## Your task
All of the entries are to be returned word for word.
Provided entries START
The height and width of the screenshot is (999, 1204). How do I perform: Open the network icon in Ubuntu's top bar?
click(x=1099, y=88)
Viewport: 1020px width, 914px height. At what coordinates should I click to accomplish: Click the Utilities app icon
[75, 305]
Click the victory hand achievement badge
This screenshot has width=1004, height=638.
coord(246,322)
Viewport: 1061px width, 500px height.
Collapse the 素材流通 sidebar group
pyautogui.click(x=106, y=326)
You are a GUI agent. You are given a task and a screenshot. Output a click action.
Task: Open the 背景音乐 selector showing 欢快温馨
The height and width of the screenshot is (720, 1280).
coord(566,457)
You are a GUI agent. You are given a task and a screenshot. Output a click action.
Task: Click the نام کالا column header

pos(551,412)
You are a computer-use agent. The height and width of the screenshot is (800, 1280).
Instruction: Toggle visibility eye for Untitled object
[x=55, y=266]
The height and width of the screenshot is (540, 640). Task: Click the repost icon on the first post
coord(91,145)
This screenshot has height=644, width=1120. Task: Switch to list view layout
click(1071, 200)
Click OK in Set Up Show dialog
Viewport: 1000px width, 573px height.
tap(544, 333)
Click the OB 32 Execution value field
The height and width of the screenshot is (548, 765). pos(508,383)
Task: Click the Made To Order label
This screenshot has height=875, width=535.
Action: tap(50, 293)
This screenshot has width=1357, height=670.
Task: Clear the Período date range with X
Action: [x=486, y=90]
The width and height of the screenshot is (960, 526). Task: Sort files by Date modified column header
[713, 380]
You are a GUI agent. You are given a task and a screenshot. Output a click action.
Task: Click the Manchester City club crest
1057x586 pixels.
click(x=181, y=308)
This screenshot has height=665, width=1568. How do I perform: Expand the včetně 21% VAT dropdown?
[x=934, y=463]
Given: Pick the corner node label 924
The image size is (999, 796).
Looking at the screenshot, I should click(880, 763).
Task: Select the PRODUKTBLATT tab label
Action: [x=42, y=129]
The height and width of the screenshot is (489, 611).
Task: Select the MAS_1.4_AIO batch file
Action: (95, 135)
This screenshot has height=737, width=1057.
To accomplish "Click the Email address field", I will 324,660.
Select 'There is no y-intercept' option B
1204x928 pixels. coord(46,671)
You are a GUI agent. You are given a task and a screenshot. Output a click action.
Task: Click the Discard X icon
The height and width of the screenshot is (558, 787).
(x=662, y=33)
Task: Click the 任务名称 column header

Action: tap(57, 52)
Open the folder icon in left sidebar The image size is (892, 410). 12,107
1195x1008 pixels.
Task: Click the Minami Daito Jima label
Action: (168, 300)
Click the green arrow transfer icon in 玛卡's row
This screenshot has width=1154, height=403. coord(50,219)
Provided entries END
## Expected output
The height and width of the screenshot is (999, 1204). How do I perform: Open the network icon in Ubuntu's top bar?
click(x=1099, y=88)
Viewport: 1020px width, 914px height. At what coordinates should I click to accomplish: Click the Utilities app icon
[75, 305]
Click the victory hand achievement badge
This screenshot has width=1004, height=638.
coord(246,322)
Viewport: 1061px width, 500px height.
Collapse the 素材流通 sidebar group
pyautogui.click(x=106, y=326)
You are a GUI agent. You are given a task and a screenshot. Output a click action.
Task: Open the 背景音乐 selector showing 欢快温馨
The height and width of the screenshot is (720, 1280).
coord(566,457)
You are a GUI agent. You are given a task and a screenshot. Output a click action.
Task: Click the نام کالا column header

pos(551,412)
You are a computer-use agent. The height and width of the screenshot is (800, 1280).
Instruction: Toggle visibility eye for Untitled object
[x=55, y=266]
The height and width of the screenshot is (540, 640). Task: Click the repost icon on the first post
coord(91,145)
This screenshot has height=644, width=1120. Task: Switch to list view layout
click(1071, 200)
Click OK in Set Up Show dialog
Viewport: 1000px width, 573px height.
tap(544, 333)
Click the OB 32 Execution value field
The height and width of the screenshot is (548, 765). pos(508,383)
Task: Click the Made To Order label
This screenshot has height=875, width=535.
Action: tap(50, 293)
This screenshot has width=1357, height=670.
Task: Clear the Período date range with X
Action: [x=486, y=90]
The width and height of the screenshot is (960, 526). Task: Sort files by Date modified column header
[713, 380]
You are a GUI agent. You are given a task and a screenshot. Output a click action.
Task: Click the Manchester City club crest
1057x586 pixels.
click(x=181, y=308)
This screenshot has height=665, width=1568. How do I perform: Expand the včetně 21% VAT dropdown?
[x=934, y=463]
Given: Pick the corner node label 924
The image size is (999, 796).
Looking at the screenshot, I should click(880, 763).
Task: Select the PRODUKTBLATT tab label
Action: [x=42, y=129]
The height and width of the screenshot is (489, 611).
Task: Select the MAS_1.4_AIO batch file
Action: (95, 135)
This screenshot has height=737, width=1057.
To accomplish "Click the Email address field", I will 324,660.
Select 'There is no y-intercept' option B
1204x928 pixels. coord(46,671)
You are a GUI agent. You are given a task and a screenshot. Output a click action.
Task: Click the Discard X icon
The height and width of the screenshot is (558, 787).
(x=662, y=33)
Task: Click the 任务名称 column header

Action: tap(57, 52)
Open the folder icon in left sidebar The image size is (892, 410). 12,107
1195x1008 pixels.
Task: Click the Minami Daito Jima label
Action: (168, 300)
Click the green arrow transfer icon in 玛卡's row
This screenshot has width=1154, height=403. coord(50,219)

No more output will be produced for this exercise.